Il primo riguarda la misura del servizio da rendere accessibile a tutti; a tal riguardo, il diritto europeo ha isolato, all’interno di ogni servizio di interesse economico generale, un ambito più ristretto: il cd. servizio universale. Ora, che cosa debba intendersi per servizio universale ce lo dice la Corte di Giustizia CE (causa Corbeau, 1993), la quale, con riferimento al servizio postale, ha stabilito che coincide con il servizio universale la raccolta, il trasporto e la distribuzione della corrispondenza ordinaria, a favore di tutti gli utenti, su tutto il territorio dello Stato, a tariffe uniformi e a condizioni di qualità simili. Esula, viceversa, dal servizio universale un servizio di posta espressa, con raccolta a domicilio, possibilità di modificare la destinazione durante l’ inoltro e recapito in giornata. Ne consegue, pertanto, che il monopolio legale si giustifica soltanto per il servizio universale, ossia per quel complesso elementare che va assicurato a tutti, ma non per il valore aggiunto (ossia per quei servizi che esulano da quel complesso elementare).

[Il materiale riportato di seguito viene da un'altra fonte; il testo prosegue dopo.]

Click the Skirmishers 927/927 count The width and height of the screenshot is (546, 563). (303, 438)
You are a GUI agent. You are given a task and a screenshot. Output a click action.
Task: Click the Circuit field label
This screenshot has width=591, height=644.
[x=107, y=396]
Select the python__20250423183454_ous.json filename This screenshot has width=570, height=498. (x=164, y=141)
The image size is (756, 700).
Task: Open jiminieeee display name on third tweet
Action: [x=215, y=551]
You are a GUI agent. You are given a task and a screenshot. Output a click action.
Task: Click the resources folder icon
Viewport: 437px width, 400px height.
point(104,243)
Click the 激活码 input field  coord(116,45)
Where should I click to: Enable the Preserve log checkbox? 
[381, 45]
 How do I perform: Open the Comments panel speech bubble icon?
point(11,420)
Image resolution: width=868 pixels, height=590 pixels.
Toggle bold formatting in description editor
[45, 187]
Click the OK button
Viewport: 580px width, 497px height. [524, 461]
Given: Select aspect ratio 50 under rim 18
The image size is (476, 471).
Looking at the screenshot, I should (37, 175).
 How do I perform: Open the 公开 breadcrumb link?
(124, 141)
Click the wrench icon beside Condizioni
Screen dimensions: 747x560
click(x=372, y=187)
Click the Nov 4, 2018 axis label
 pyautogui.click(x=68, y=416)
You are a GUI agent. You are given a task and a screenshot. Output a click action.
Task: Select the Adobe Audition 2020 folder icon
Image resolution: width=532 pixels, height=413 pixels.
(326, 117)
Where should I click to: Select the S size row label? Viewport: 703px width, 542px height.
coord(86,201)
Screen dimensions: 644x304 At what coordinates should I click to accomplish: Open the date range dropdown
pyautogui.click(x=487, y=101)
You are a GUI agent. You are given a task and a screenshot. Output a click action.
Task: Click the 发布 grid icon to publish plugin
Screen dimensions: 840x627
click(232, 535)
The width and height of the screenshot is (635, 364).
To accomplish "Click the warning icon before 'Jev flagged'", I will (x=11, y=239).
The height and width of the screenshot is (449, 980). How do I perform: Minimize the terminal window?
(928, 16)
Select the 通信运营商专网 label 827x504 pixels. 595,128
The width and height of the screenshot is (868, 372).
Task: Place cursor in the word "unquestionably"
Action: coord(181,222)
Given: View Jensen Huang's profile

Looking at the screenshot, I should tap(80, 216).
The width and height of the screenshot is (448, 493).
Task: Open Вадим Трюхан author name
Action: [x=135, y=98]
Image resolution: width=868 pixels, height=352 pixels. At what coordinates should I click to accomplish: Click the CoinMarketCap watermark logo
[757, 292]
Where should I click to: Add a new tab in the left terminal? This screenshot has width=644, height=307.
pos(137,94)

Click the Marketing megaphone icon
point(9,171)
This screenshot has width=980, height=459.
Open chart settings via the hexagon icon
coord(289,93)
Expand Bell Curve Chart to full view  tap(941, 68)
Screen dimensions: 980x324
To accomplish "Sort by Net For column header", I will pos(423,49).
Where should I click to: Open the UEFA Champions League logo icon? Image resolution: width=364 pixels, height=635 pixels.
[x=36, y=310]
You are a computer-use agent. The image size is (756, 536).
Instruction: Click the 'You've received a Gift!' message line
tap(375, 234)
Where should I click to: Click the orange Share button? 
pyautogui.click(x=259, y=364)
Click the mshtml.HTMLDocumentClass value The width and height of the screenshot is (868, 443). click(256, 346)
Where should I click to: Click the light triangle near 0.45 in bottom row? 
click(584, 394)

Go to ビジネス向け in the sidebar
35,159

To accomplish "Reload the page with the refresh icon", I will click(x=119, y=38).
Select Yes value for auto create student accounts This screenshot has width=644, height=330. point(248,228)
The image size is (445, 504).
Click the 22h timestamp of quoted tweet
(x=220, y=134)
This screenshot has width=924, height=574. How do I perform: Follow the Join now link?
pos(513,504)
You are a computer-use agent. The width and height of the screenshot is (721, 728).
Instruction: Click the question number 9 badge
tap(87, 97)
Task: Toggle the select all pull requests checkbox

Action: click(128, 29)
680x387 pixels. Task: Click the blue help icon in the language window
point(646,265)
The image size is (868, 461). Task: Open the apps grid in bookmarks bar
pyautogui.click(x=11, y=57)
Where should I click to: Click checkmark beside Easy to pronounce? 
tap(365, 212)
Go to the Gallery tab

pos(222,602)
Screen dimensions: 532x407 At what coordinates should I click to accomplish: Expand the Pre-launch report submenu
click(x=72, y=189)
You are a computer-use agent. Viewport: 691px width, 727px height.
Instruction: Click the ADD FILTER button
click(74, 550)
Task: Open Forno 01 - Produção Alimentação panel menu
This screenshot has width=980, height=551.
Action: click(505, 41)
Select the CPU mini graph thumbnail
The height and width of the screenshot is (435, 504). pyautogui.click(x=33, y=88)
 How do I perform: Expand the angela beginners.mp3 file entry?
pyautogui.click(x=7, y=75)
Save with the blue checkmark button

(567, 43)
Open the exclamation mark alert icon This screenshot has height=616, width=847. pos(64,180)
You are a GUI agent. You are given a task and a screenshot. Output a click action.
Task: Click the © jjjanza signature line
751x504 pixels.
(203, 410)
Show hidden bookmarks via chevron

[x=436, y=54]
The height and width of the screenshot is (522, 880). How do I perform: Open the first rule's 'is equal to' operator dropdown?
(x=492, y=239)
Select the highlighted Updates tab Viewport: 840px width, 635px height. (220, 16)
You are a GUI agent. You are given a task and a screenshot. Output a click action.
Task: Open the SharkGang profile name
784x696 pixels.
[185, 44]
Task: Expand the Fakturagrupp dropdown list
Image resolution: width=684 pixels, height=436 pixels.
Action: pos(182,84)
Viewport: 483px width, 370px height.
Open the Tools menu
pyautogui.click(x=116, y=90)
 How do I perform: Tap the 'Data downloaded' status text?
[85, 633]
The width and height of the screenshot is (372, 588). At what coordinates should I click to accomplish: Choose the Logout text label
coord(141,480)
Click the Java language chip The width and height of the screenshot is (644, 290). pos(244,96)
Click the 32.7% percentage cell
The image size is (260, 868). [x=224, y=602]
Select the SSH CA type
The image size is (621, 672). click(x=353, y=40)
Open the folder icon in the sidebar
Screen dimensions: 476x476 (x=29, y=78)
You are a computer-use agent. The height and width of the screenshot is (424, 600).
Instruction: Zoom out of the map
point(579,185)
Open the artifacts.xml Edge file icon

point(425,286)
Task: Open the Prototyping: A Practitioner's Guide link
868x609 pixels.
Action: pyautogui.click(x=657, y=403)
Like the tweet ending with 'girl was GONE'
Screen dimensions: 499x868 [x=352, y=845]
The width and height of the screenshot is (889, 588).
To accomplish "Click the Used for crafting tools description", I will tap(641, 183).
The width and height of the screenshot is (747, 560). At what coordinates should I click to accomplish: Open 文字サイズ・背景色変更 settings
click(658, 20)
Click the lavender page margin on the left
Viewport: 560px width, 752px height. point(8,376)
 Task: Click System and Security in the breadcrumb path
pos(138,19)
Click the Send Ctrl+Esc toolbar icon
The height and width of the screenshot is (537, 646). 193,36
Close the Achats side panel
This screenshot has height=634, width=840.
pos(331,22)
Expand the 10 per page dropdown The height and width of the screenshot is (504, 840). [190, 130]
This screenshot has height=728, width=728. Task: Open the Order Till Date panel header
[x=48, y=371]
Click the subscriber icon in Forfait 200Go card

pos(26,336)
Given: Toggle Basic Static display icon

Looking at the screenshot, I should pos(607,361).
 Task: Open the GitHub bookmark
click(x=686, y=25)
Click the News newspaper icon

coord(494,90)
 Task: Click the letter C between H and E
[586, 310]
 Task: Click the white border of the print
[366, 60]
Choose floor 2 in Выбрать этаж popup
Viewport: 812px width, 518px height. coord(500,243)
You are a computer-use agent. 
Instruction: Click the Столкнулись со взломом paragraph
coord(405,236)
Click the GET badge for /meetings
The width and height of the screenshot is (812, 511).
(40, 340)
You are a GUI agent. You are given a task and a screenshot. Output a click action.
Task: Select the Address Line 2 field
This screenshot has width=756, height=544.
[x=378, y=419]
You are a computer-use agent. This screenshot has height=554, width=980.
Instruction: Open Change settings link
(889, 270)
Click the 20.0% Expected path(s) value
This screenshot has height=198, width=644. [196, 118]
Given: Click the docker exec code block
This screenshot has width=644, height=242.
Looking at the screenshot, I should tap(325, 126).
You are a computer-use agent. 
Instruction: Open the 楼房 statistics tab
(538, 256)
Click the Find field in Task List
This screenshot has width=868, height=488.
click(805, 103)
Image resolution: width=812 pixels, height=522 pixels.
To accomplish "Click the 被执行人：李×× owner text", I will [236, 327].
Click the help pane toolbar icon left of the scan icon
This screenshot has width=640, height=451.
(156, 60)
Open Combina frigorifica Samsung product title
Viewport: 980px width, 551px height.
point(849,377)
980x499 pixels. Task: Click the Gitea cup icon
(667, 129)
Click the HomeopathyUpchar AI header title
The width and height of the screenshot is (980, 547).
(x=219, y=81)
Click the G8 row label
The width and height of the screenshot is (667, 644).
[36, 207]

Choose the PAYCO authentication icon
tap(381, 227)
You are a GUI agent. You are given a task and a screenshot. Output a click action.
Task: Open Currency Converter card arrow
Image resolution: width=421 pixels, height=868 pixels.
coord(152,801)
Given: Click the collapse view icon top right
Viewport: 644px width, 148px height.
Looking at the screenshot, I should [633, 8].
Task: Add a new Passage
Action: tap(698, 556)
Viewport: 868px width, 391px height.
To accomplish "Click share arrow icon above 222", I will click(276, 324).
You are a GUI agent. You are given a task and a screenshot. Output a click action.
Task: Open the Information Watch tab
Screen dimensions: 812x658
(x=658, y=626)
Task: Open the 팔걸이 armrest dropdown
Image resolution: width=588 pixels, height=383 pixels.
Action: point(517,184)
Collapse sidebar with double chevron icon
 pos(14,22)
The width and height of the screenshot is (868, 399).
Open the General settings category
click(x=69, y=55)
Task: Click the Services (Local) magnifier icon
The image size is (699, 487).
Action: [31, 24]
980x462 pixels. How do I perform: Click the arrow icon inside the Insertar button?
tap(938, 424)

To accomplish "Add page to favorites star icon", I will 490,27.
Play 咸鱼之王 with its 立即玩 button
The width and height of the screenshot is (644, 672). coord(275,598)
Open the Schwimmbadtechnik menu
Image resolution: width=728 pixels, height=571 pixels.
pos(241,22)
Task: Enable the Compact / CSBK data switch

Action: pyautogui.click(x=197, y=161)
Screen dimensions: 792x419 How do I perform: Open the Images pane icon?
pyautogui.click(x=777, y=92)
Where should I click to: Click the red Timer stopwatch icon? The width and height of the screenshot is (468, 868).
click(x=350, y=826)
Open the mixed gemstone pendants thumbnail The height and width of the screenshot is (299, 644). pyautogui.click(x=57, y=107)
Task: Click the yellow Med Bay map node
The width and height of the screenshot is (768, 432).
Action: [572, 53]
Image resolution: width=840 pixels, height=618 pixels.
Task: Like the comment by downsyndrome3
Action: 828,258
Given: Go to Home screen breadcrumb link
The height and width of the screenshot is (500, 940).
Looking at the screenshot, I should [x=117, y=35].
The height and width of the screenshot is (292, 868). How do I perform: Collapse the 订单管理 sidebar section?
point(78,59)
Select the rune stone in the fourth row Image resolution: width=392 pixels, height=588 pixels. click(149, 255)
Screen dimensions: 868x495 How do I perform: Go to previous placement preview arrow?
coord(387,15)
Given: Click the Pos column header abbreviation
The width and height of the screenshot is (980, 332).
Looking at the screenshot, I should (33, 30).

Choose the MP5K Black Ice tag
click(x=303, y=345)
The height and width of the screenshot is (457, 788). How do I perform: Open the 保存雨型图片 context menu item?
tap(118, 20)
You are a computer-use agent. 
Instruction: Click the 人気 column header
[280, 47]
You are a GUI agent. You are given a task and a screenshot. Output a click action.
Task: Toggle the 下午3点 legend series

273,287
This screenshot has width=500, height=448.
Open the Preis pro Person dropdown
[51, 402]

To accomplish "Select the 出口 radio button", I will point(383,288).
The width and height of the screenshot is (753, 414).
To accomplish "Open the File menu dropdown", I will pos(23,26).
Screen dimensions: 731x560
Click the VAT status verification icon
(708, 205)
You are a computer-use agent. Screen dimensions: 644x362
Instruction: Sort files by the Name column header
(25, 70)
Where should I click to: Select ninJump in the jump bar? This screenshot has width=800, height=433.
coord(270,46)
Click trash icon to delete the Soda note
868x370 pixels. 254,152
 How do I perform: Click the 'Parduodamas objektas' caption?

Il secondo problema è quello dei costi: se, infatti, il servizio universale deve essere garantito ad un prezzo abbordabile per tutti, esso finisce, almeno in parte, per essere fornito sotto costo (da qui l’ esigenza di coprire la differenza tra costi e ricavi). A tal riguardo, va detto comunque che il diritto europeo lascia liberi gli Stati membri dell’ Unione di decidere come finanziare i servizi di interesse economico generale; le principali soluzioni adottate sono le seguenti: il sostegno finanziario diretto (attraverso le risorse del bilancio), la riserva del diritto di svolgere il servizio a due o più imprese (diritto speciale) o ad una sola (diritto esclusivo), i contributi degli operatori di mercato e il finanziamento basato su princìpi di solidarietà.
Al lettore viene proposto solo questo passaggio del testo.